Item position data:

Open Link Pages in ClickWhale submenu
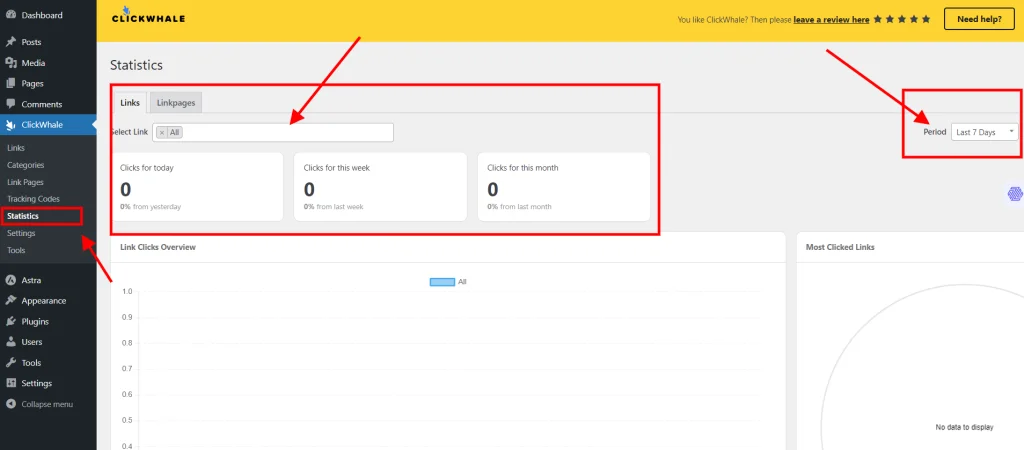This screenshot has height=450, width=1024. tap(26, 182)
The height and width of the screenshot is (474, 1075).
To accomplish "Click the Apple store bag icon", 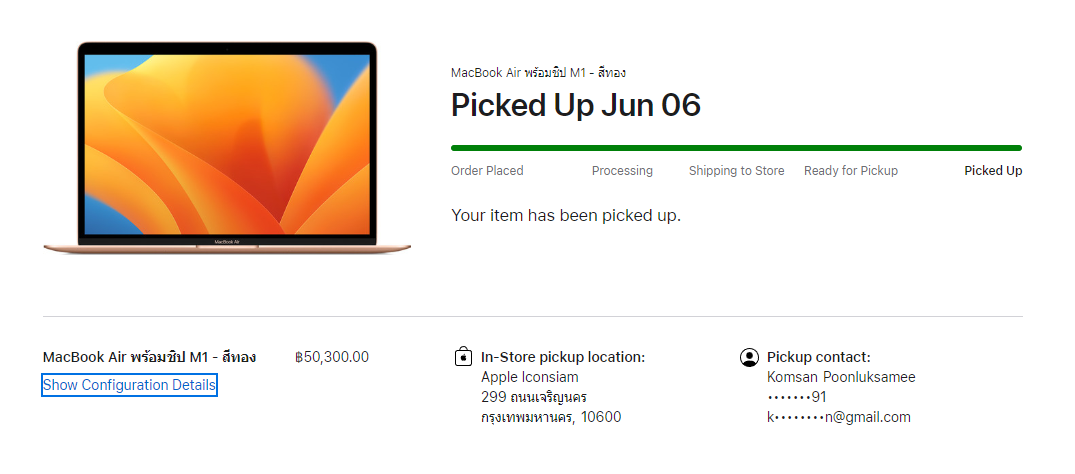I will click(x=463, y=357).
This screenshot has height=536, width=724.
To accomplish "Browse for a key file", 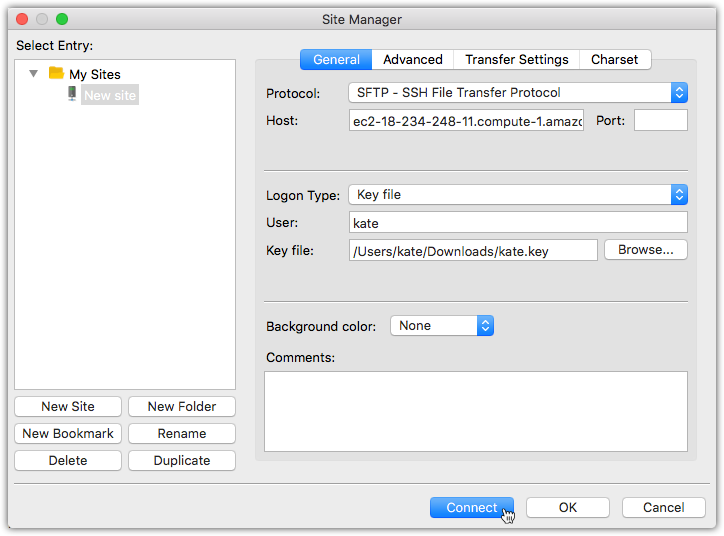I will tap(645, 250).
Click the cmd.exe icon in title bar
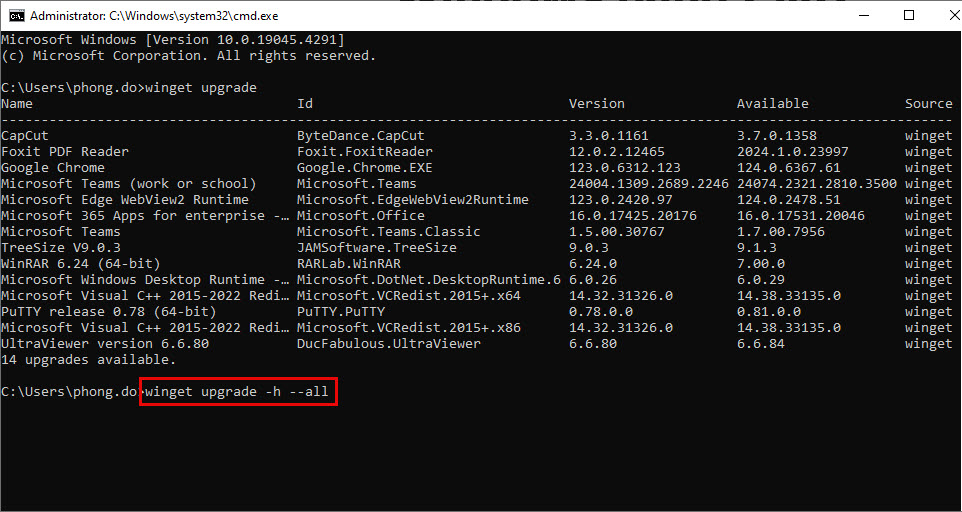 pos(15,15)
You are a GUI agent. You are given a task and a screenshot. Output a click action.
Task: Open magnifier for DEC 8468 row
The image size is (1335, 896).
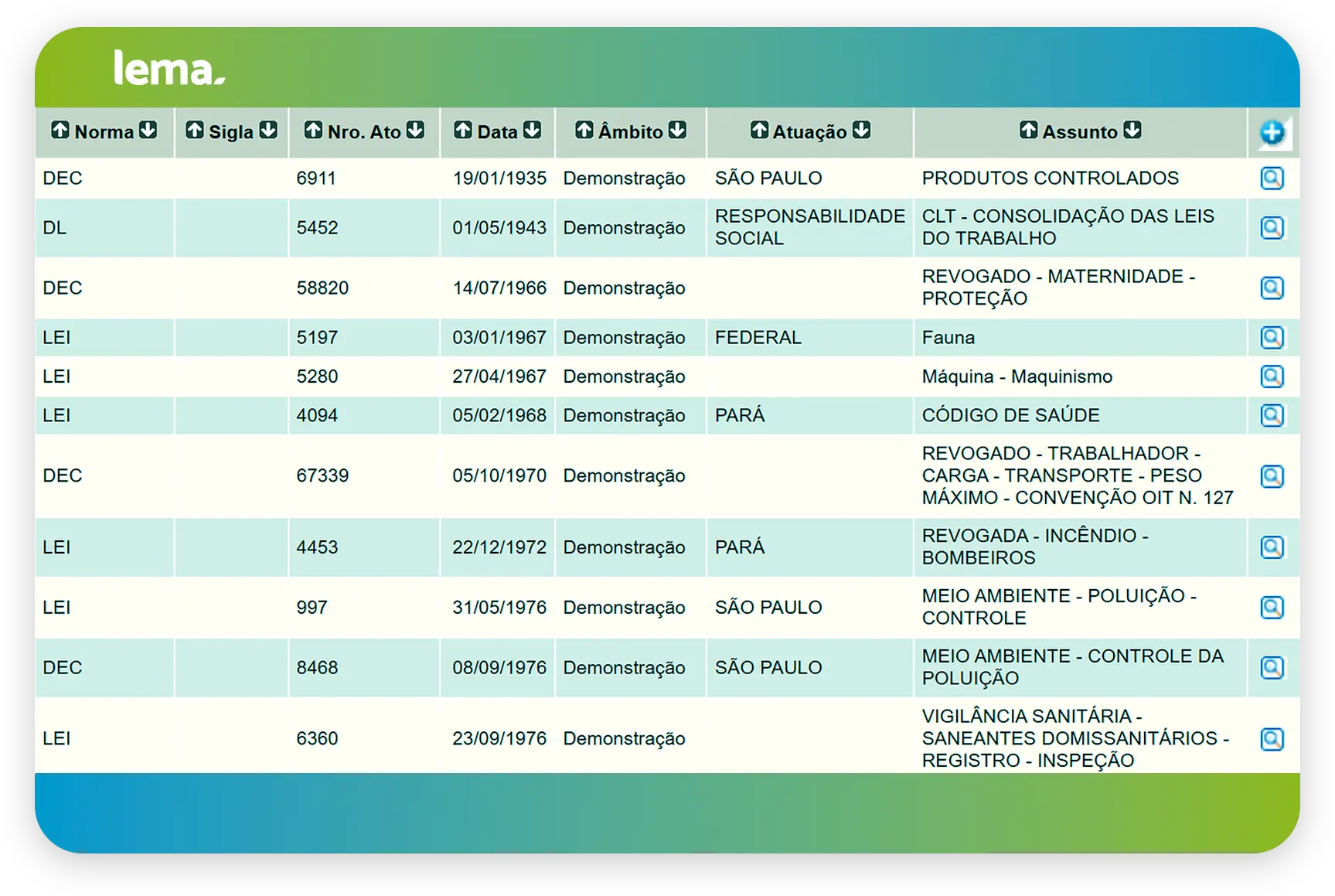coord(1272,668)
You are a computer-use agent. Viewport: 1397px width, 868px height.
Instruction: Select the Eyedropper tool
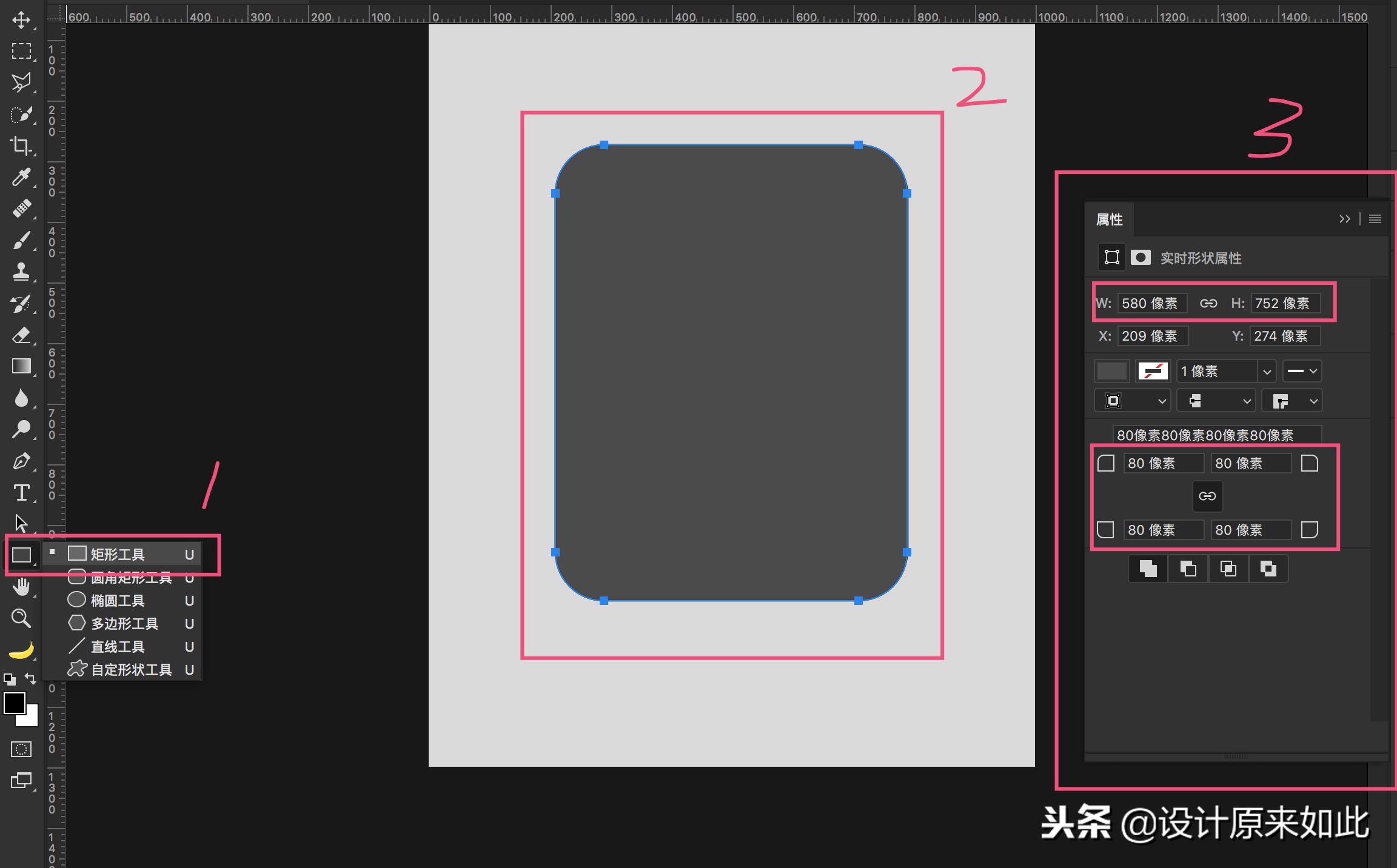click(x=22, y=178)
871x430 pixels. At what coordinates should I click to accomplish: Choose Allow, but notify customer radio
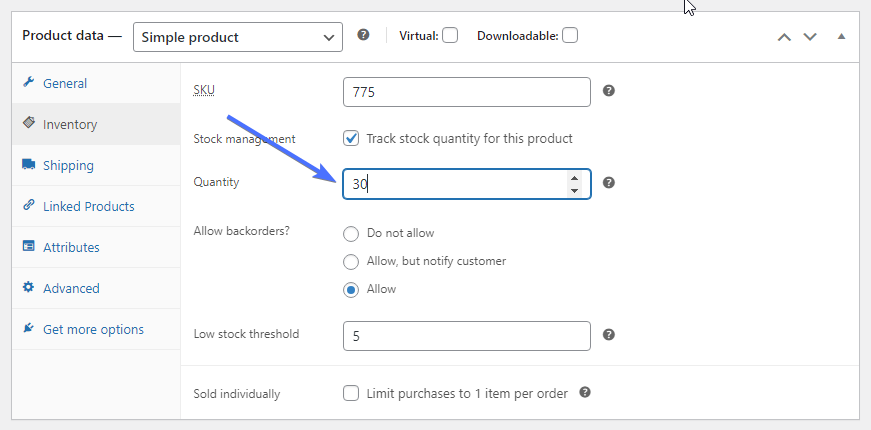(350, 261)
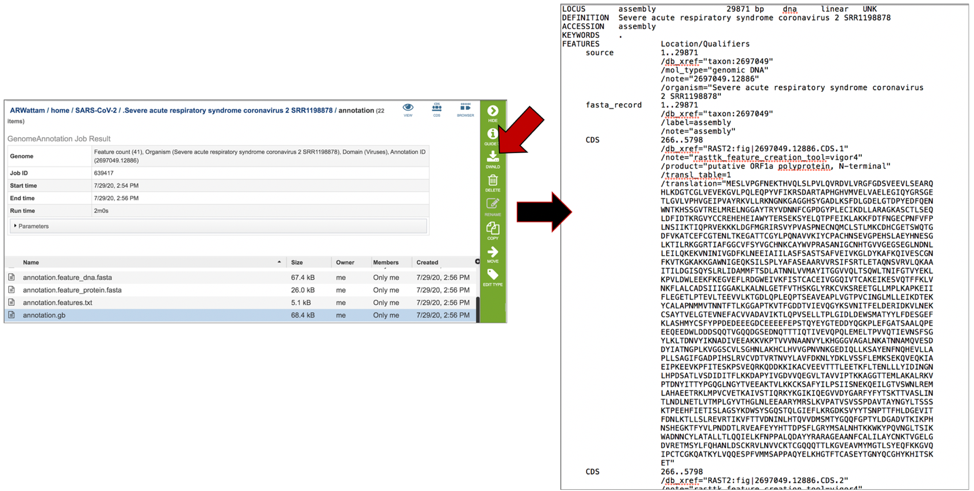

What is expected: Put the lines from the one containing "You are a computer-use" through the end of the records into a JSON list of strings, with one string per line and no blank lines. Leave the pictures out.

Full answer:
[
  "You are a computer-use agent. Viewport: 1397px width, 868px height.",
  "Instruction: Select the Eyedropper tool",
  "click(x=22, y=178)",
  "871x430 pixels. At what coordinates should I click to accomplish: Choose Allow, but notify customer radio",
  "(350, 261)"
]